What is expected | Return every line of the material below that contains the word "Open", and treat uppercase and lowercase letters as different.

>> BEGIN Data rows

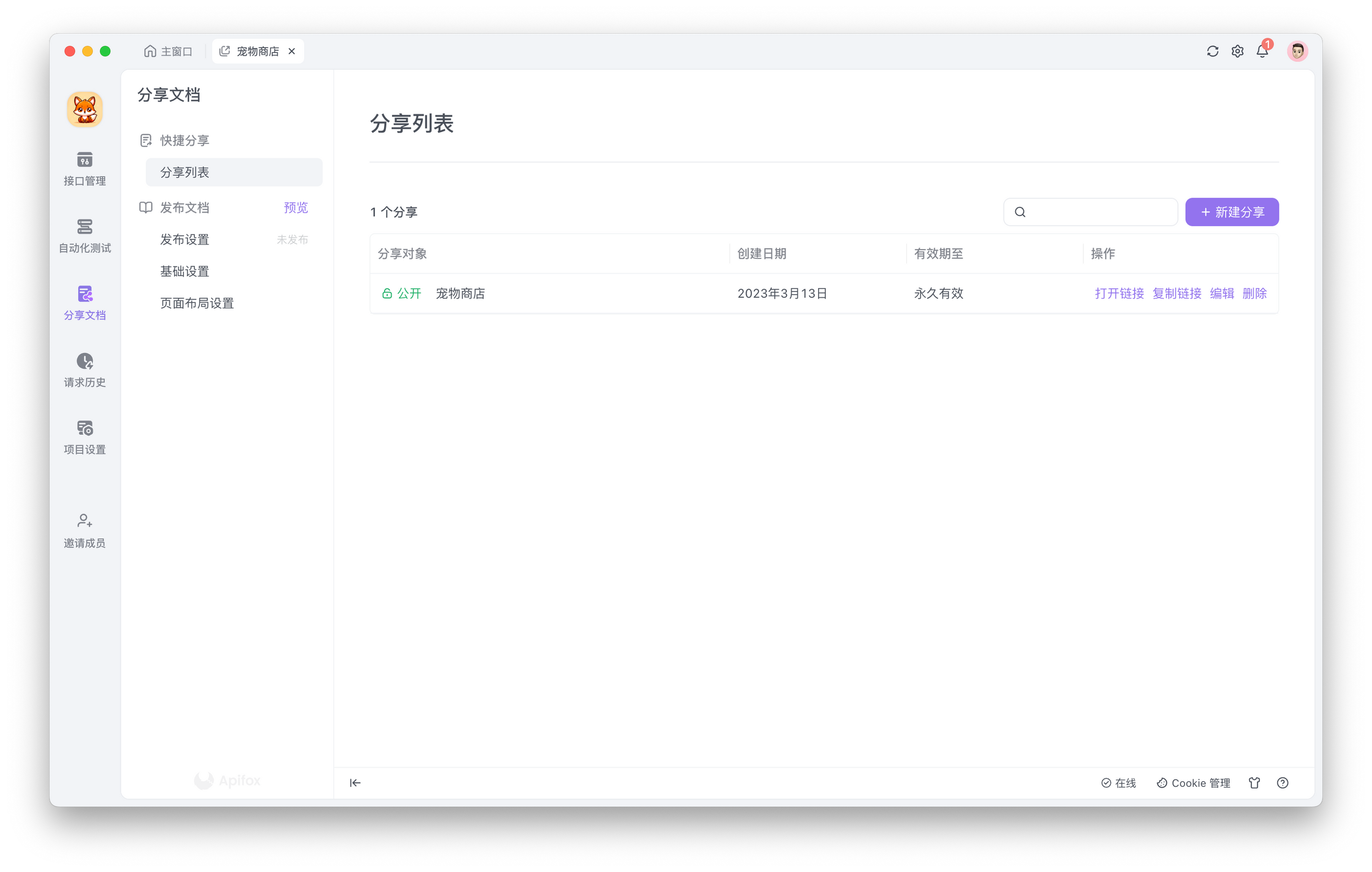Screen dimensions: 1372x872
Task: Open the help question mark icon
Action: pos(1283,783)
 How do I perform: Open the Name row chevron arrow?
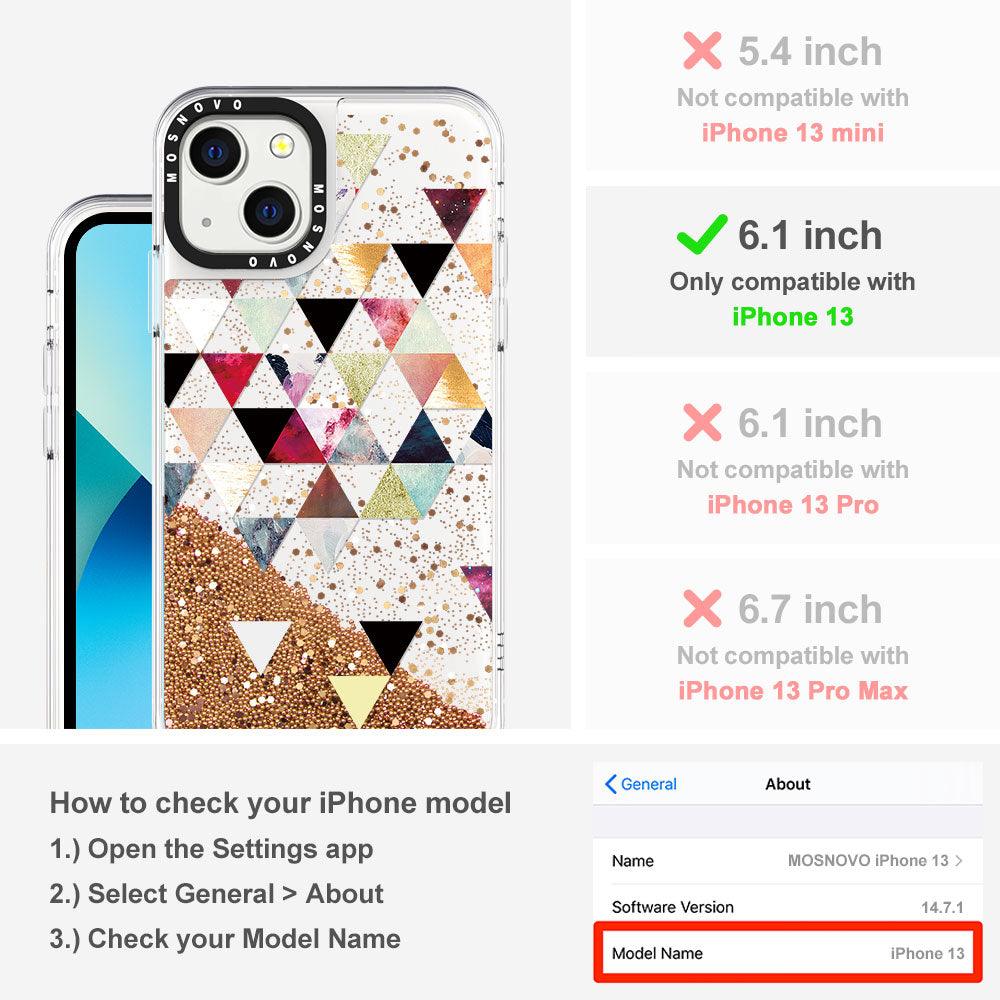[959, 860]
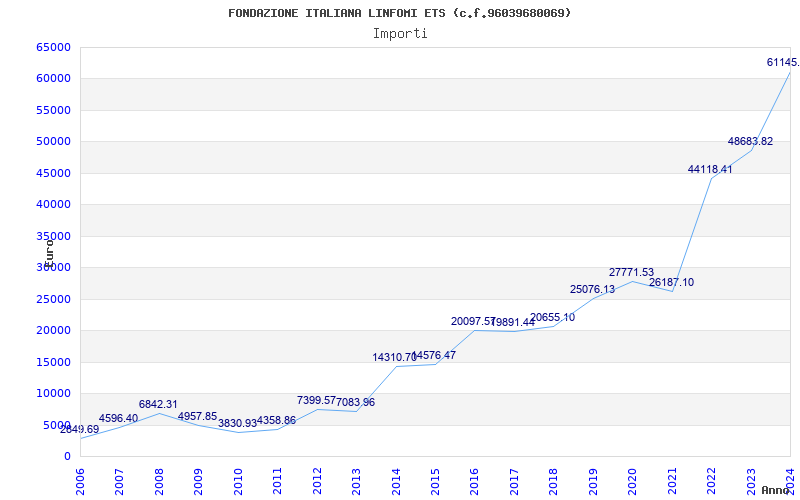Select the 2013 year tick label
This screenshot has width=800, height=500.
[356, 482]
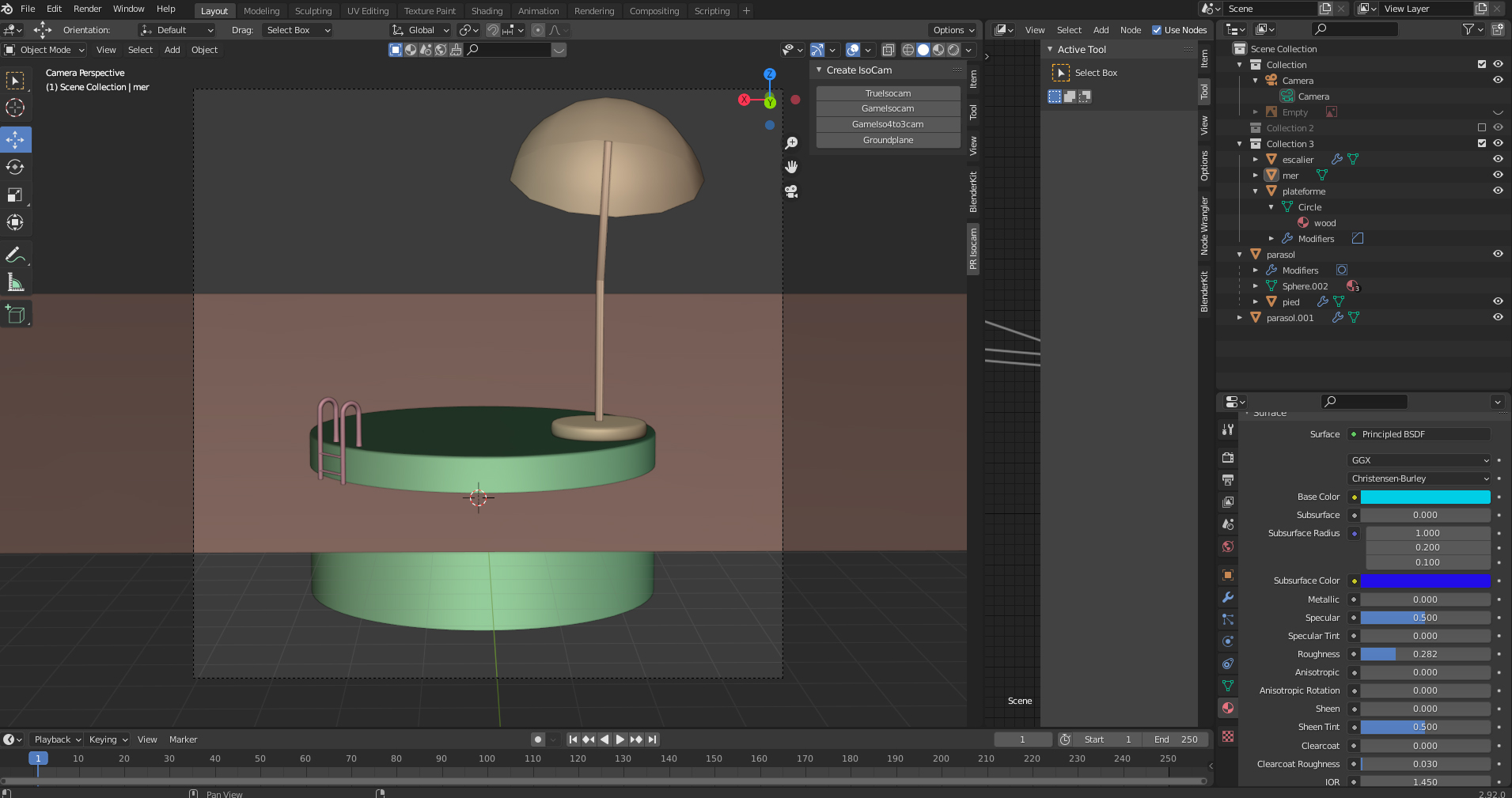Toggle camera view icon in viewport
This screenshot has width=1512, height=798.
click(790, 191)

>> END Data rows

Full output |
Task: Open the help question mark icon
 How do I perform: Open the Name row chevron arrow?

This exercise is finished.